Use of time scaling to "reconduct" a piece of music?

I’m interested in developing a feature in Audacity to help me accomplish a certain goal, but am unsure which approach would be best.

I have a series of input audio files. The goal is to develop the software to speed up or slow down certain parts of the audio file to very specific guidelines, i.e. to match the length of each beat of the input wav file to the length of each beat provided by a template track (for instance a series of spikes, each one corresponding to the downbeat). The goal is to allow me to “reconduct” a piece of music by providing a series of taps corresponding to downbeats different from the original timing of the downbeats. I know there are good time scaling plugins available for Audacity, and I don’t want to redo any work, but when I think about getting the software to perform this goal, I think that I’ll end up using time scaling on each beat of each measure…and doing that manually for each individual beat would take much too long. I would like to automate the process somewhat but am unsure which approach is best…whether I’d have to make changes to the Audacity source code itself or whether trying to develop a plugin would be sufficient.

My thought about the easiest way to do this (not necessarily the most automated) would be to go through each original input audio track…listening to it and recording alongside it a track that just has a series of “blips,” one wherever there’s a downbeat. This could be done just by listening to the audio track externally and wherever there’s a downbeat, hit some key on the keyboard which makes a sound on the desktop and records via “stereo mix” as a blip in Audacity. From this additional input track to Audacity, there is a map provided corresponding to wherever there’s a beat in the original sound file.

To rescale the original audio sound file to a new series of “conducting” beats, provided by another audio track with the same format of blips, it seems only necessary to use some peak finder function for each audio file, then use time scaling (via plugin like “Sliding Time Scale/Pitch Shift”) on each segment between blips in order to make the distance between peaks on the original file match the distance between peaks on the template with the new series of blips corresponding to desired beats. I imagine there will be some “for loop” somewhere to accomplish this task, which is the main one that saves me a bunch of time in processing a bunch of audio files…manually going through and rescaling each beat precisely to a template would take forever.

So essentially the input and output I want as a result of this would be
Input: 3 audio tracks in Audacity

  1. Original wav file imported as track 1
  2. Track 2 - series of blips corresponding to the downbeats of track 1
  3. Track 3 - series of blips corresponding to the desired downbeats (new conducting pattern)

Output:
A new track 1 representing a “reconducted,” rescaled version of the original Track 1 with time scaling such that the downbeats of track1 have been scaled to go from the pattern in track 2 to the pattern in track 3. This involves speeding up some parts and slowing down others.

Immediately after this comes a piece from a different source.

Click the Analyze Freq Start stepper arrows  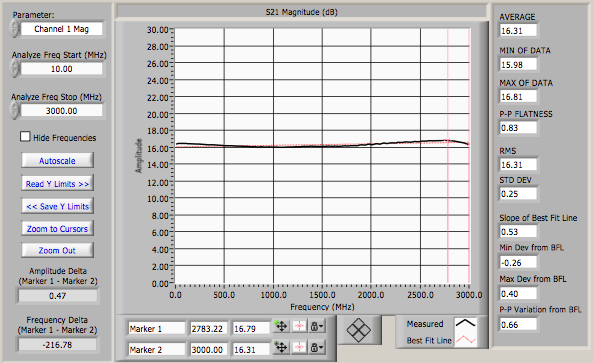click(x=14, y=68)
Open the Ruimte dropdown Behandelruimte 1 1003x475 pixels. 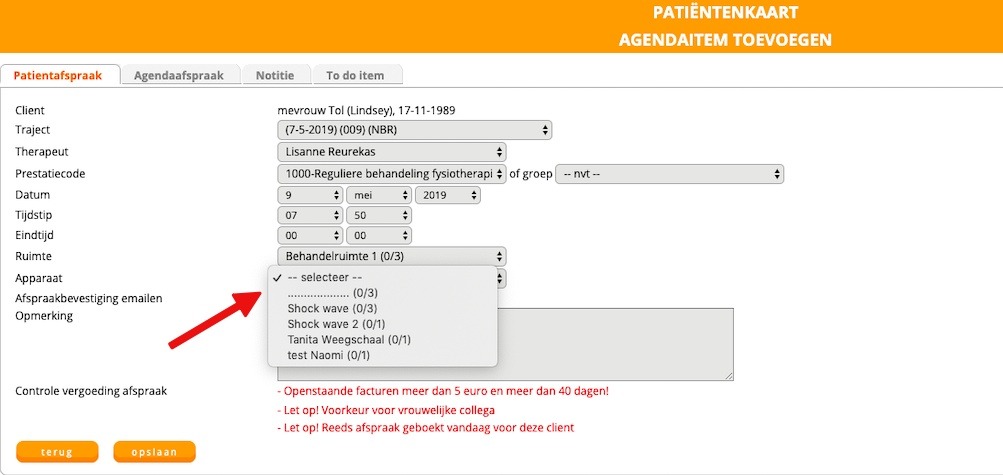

Does anyone have any advice? I haven’t developed for Audacity before and would like to accomplish this project in the most efficient way I can…if modifying the source code is necessary or is faster I will do that, but if a plugin approach is better/faster I will do that. If anybody has more specific advice as to what I would need to change or where to implement certain things, that would also be helpful.

Thank you!

The task would be much easier to achieve if you can use MIDI generated sound rather than time stretching an audio file.

For time stretching an audio file, the first thing that you would need to do is to accurately detect the beginning of each note. Even this first step is a non-trivial matter and beyond what Audacity is currently capable of. On the other hand, with MIDI music the start and end time of each note is defined in the MIDI data. The next problem for time stretching audio is that stretching audio is inexact and reduces the sound quality. When time stretching MIDI this is not the case as each note will be simply played with the new start and end times. And so it goes on.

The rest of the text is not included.